* PROBLEM TO SOLVE
Wherever a line in the data holds the word "width", pull that line out.

* DATA TO EXAMINE
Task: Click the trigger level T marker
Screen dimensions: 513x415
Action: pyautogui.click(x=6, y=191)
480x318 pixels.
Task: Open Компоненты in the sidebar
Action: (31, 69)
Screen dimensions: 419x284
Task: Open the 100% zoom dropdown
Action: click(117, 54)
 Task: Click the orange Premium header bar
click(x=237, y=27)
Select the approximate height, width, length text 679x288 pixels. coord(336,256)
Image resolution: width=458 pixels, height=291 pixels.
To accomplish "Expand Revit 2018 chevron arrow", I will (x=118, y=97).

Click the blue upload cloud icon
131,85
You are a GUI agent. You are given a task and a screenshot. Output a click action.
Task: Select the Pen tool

* ANSWER TO THE EXERCISE
Select the approximate height, width, length text 679x288 pixels. coord(336,256)
Image resolution: width=458 pixels, height=291 pixels.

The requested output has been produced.